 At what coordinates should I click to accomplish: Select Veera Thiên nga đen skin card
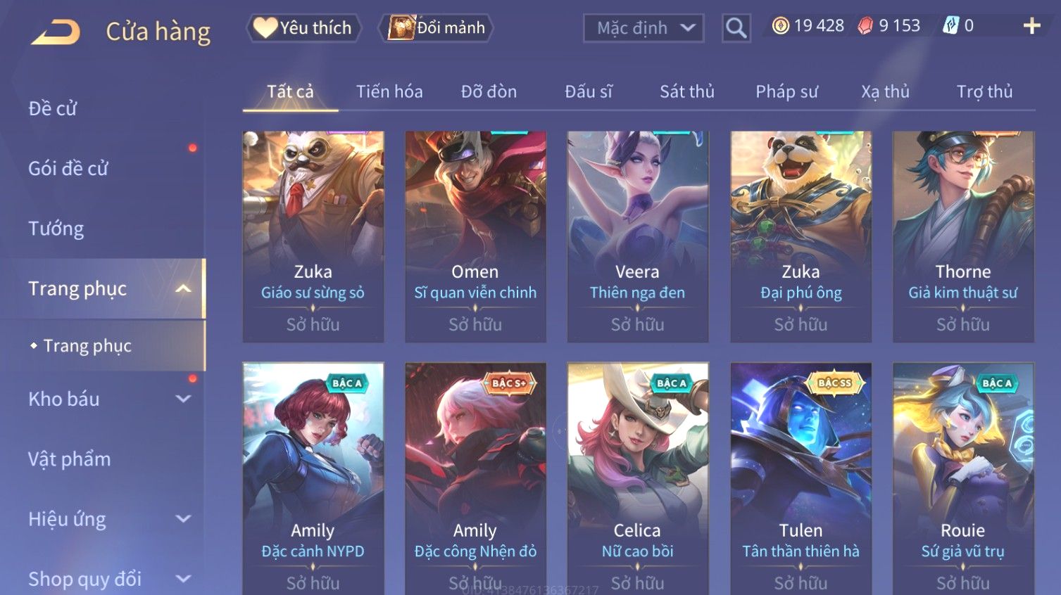(x=637, y=236)
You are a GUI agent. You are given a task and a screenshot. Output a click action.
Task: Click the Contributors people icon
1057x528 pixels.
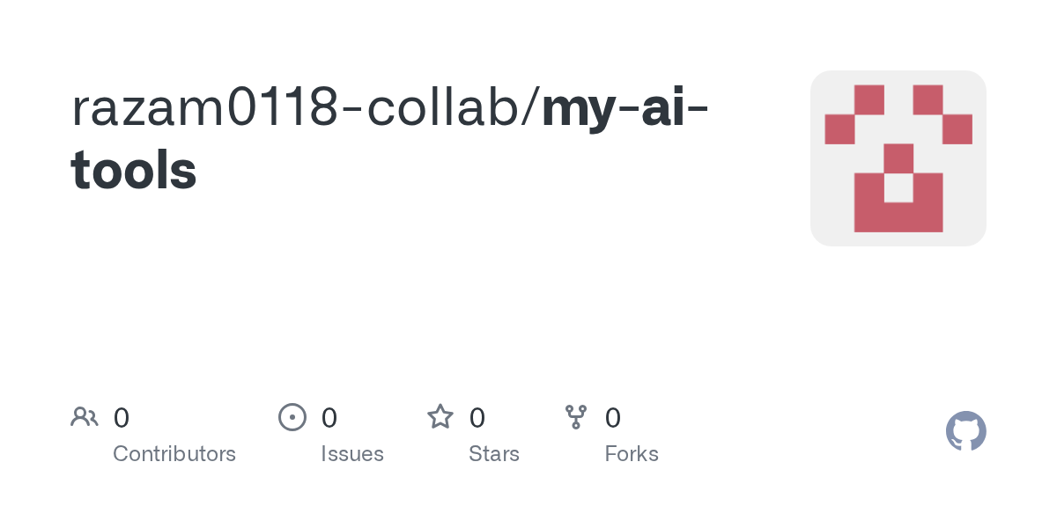[85, 417]
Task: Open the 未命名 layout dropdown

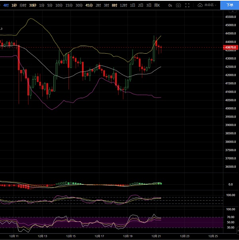Action: (209, 5)

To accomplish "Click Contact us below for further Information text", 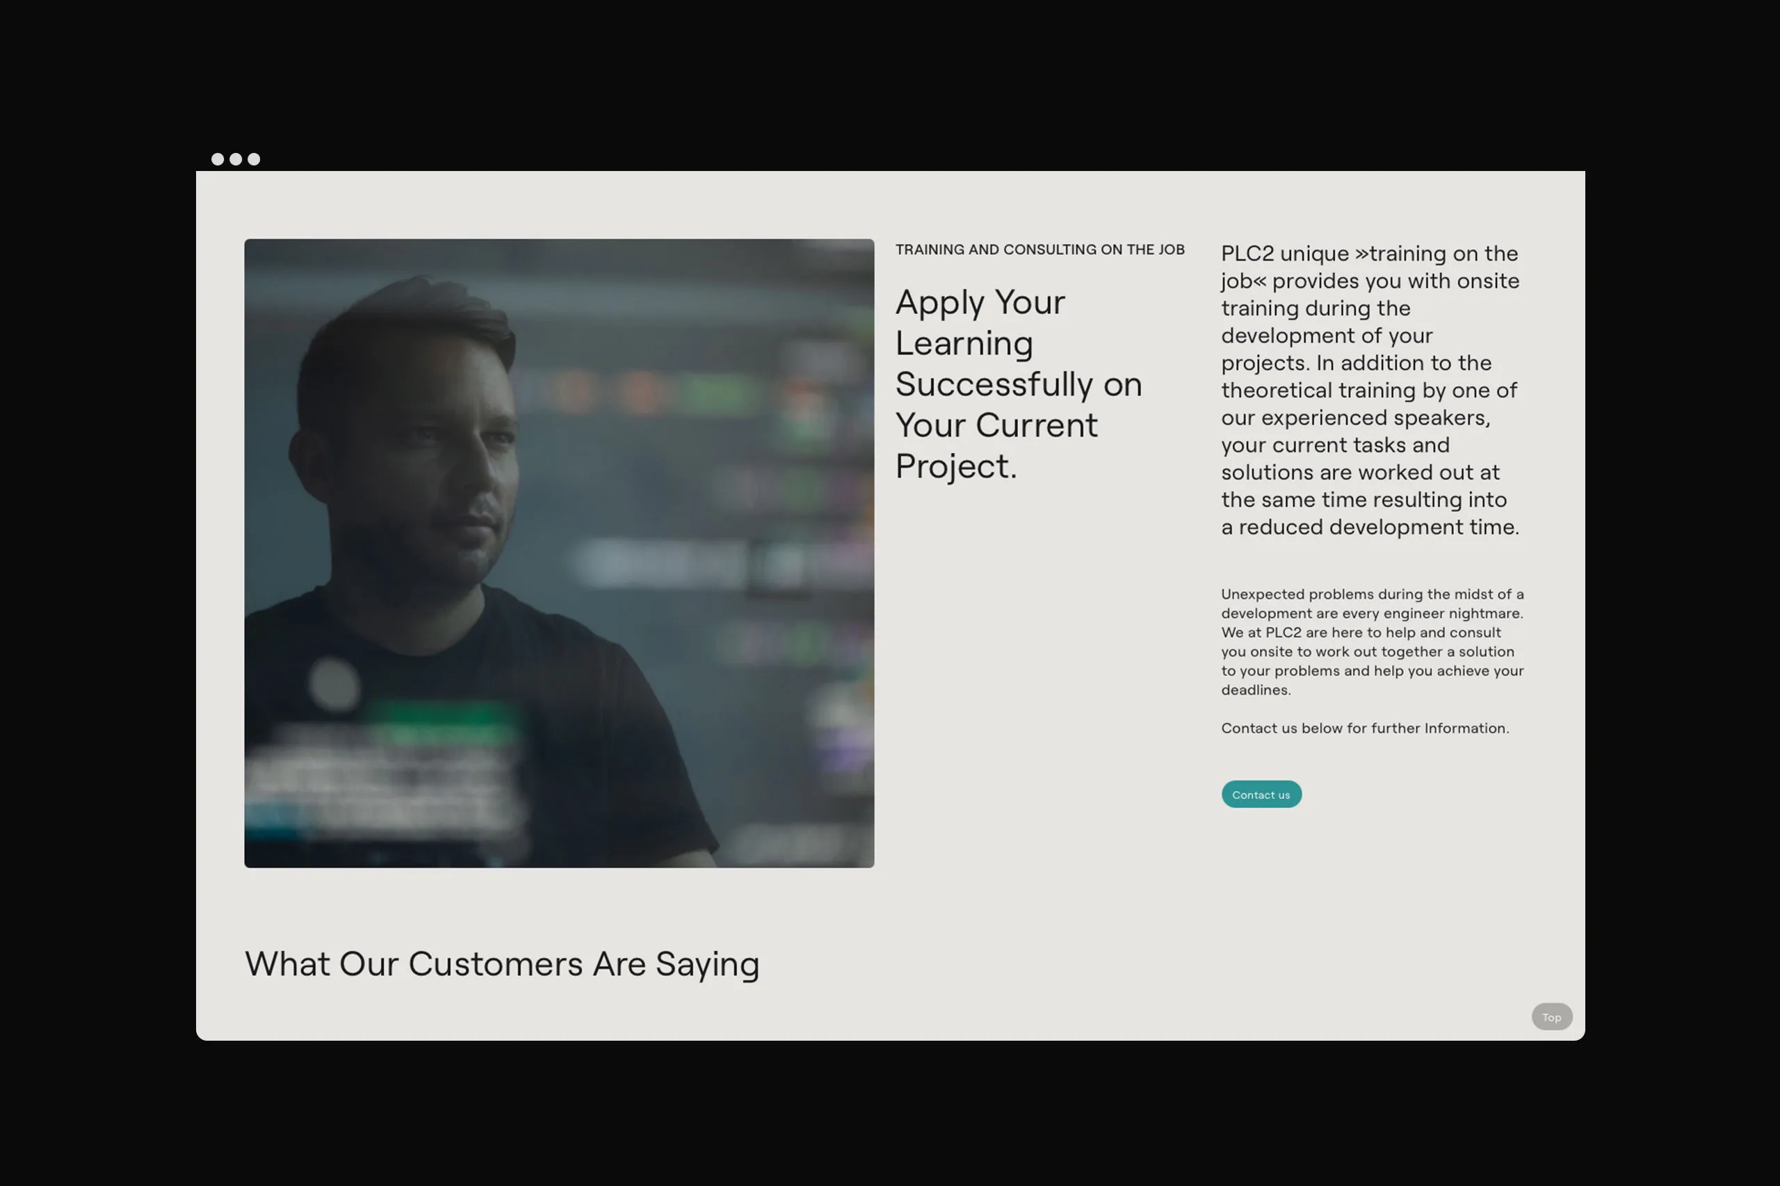I will coord(1365,728).

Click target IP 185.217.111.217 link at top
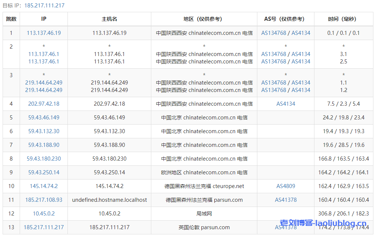[44, 6]
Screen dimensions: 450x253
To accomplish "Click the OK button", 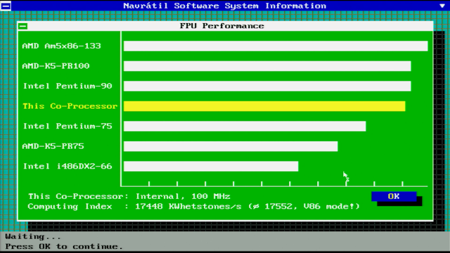I will point(394,197).
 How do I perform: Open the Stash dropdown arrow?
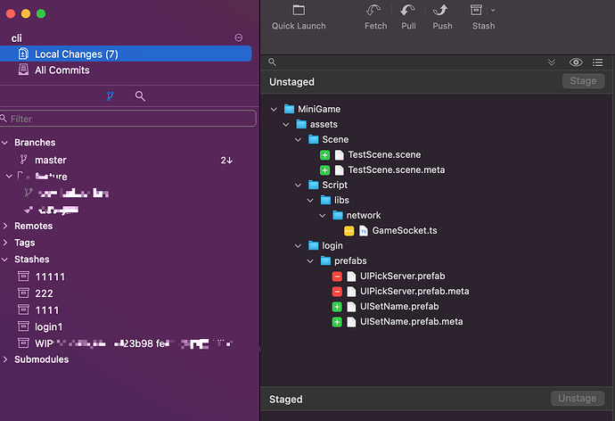[493, 10]
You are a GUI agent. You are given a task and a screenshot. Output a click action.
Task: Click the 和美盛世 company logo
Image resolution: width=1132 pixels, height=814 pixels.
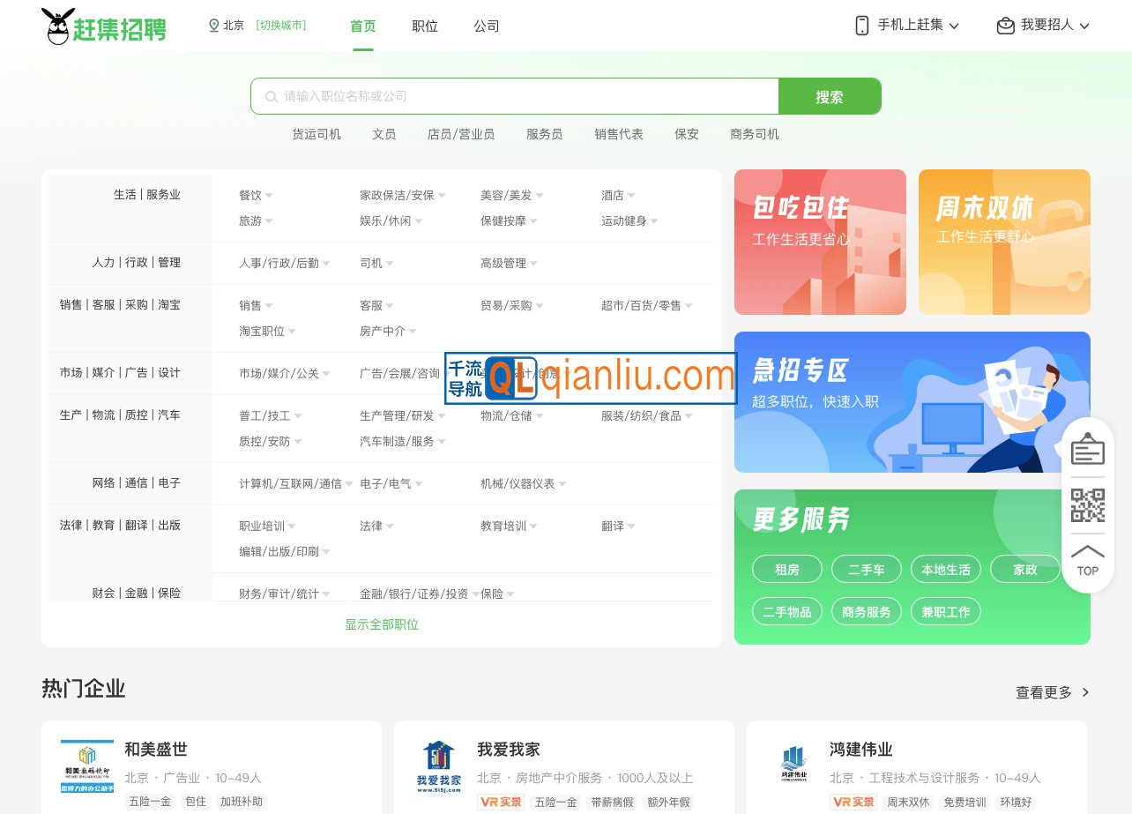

YOUR INSTRUCTIONS –
Render the lines as a JSON list of strings, one string per line, starting at the line that contains "How do I perform: Open" and ending with the last line, both included. Skip blank lines and leave the pictures out.

FULL OUTPUT –
[
  " How do I perform: Open the Stash dropdown arrow?",
  "[493, 10]",
  "You are a GUI agent. You are given a task and a screenshot. Output a click action.",
  "Task: Click the 和美盛世 company logo",
  "Image resolution: width=1132 pixels, height=814 pixels."
]